Show that the curve defined by $$\gamma(s):=\left(a\cos\left(\frac{s}{a}\right),a\sin\left(\frac{s}{a}\right)\right)$$
Is on a circle with the radius $a$ and the center $(0,0)$,also show that $\gamma(s)$ has been parameterized by its arc length.
I know that the parametric equation of a circle with radius $a$ and center $(x_0,y_0)$ is : $$x=x_{0}+a\cos\left(t\right)$$ $$y=y_{0}+a\sin\left(t\right)$$ If we denote the parametric equation of a circle with $\gamma(t)=\left(x_{0}+a\cos\left(t\right),y_{0}+a\sin\left(t\right)\right)$,then we have:
$$\frac{d\gamma(t)}{dt}=\left(-a\sin\left(t\right),a\cos\left(t\right)\right)$$
$$\left\Vert \frac{d\gamma(t)}{dt}\right\Vert=\sqrt{a^{2}}=a$$
So the arc length is :
$$s=\int_{0}^{t}\left\Vert \frac{d\gamma(τ)}{dt}\right\Vert dτ=a\int_{0}^{t} \;dτ$$
Which implies $s=at$.
And if we parameterize the circle by its arc length then:
$$\gamma(s)=\left(a\cos\left(\frac{s}{a}\right),a\sin\left(\frac{s}{a}\right)\right)$$
Which is the given parametrization.
But I have not shown that the center is at the origin.

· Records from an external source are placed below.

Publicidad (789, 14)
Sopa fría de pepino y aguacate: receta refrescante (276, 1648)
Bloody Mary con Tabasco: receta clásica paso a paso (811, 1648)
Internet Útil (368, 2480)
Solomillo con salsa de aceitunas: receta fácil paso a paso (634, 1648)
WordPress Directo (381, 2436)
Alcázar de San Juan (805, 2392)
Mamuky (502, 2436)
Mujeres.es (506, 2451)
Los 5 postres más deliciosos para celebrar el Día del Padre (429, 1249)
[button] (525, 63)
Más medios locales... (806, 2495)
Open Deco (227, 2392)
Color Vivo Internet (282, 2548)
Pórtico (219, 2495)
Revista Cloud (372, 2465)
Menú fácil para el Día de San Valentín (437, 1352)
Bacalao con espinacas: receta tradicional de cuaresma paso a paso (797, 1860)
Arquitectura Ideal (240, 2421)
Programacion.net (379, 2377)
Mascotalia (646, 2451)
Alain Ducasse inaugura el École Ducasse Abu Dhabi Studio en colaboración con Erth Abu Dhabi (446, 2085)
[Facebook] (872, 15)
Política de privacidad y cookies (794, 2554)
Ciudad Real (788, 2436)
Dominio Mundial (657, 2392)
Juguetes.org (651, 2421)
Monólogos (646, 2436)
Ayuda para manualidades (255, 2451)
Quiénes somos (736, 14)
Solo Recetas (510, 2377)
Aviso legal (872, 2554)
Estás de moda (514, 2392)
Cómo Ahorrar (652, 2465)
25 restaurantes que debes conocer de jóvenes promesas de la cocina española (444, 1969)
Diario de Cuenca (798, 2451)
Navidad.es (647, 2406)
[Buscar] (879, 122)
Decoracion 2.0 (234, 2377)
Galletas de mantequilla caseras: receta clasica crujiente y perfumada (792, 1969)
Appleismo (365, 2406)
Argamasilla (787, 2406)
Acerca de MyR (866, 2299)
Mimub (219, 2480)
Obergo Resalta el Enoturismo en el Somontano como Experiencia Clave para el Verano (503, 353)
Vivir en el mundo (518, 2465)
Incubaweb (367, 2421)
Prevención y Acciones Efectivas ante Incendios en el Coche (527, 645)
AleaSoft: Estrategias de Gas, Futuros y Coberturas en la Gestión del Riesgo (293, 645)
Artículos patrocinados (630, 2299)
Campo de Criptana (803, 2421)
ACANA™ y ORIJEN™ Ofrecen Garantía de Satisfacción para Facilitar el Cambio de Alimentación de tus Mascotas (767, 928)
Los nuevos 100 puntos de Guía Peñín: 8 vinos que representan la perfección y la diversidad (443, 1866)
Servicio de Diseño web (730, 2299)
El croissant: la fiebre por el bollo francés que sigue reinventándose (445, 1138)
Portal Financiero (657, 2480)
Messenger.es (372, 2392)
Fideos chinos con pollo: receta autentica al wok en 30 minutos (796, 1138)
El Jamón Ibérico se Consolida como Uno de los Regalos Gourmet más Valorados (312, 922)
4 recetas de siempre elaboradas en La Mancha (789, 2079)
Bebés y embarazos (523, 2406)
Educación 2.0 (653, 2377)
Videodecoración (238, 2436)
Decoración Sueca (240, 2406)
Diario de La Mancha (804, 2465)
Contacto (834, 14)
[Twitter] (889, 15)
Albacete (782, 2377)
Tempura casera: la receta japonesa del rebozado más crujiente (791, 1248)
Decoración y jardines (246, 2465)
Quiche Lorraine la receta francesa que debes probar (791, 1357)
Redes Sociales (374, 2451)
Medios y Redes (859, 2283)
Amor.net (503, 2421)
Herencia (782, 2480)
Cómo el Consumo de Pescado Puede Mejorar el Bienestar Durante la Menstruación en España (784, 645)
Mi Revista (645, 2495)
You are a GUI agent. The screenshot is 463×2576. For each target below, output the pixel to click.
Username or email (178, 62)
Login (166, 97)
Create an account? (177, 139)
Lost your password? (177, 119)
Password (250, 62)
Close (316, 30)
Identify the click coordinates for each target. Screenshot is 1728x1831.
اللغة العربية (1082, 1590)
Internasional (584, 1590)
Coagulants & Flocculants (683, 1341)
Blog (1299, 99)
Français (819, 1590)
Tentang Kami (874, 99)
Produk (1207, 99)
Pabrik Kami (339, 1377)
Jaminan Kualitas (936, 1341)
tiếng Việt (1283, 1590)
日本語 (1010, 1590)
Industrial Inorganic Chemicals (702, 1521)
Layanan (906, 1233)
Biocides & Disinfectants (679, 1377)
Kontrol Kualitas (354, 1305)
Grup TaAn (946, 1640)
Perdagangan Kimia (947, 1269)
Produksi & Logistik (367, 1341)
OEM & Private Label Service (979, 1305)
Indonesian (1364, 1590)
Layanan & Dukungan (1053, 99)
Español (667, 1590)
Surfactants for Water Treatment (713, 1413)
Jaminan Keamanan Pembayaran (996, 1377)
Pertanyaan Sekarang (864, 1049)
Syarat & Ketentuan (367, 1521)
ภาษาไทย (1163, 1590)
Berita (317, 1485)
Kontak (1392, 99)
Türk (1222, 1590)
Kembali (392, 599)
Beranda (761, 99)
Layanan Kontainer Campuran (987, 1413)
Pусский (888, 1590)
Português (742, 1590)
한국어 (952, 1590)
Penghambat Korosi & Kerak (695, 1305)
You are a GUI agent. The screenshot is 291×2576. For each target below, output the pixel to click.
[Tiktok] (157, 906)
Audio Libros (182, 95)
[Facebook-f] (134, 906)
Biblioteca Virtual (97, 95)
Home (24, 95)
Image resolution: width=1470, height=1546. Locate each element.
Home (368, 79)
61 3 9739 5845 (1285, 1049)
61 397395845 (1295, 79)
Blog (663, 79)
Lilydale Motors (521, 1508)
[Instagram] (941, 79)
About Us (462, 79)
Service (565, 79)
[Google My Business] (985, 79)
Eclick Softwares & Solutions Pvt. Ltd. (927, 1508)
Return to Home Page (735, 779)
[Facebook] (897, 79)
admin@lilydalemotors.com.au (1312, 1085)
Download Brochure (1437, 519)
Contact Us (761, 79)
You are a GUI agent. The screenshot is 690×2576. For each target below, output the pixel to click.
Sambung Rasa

You are given the parametrization in the form $x(s) = a\cos\left(\frac s a\right) = 0 + a\cos\left(\frac s a\right)$, $y(s) = a\sin\left(\frac s a\right)=0 + a\sin\left(\frac s a\right)$. According to what you say you know about parametrizing circles, that $x(t) = x_0 + a\cos(t)$ and $y(t) = y_0 + a\sin(t)$ parametrizes a circle centered at $(x_0,y_0)$, then you should be able to conclude that $s\mapsto \big(x(s),y(s)\big)$ parametrizes a circle centered at $(x_0,y_0) = (0,0)$ of radius $a$.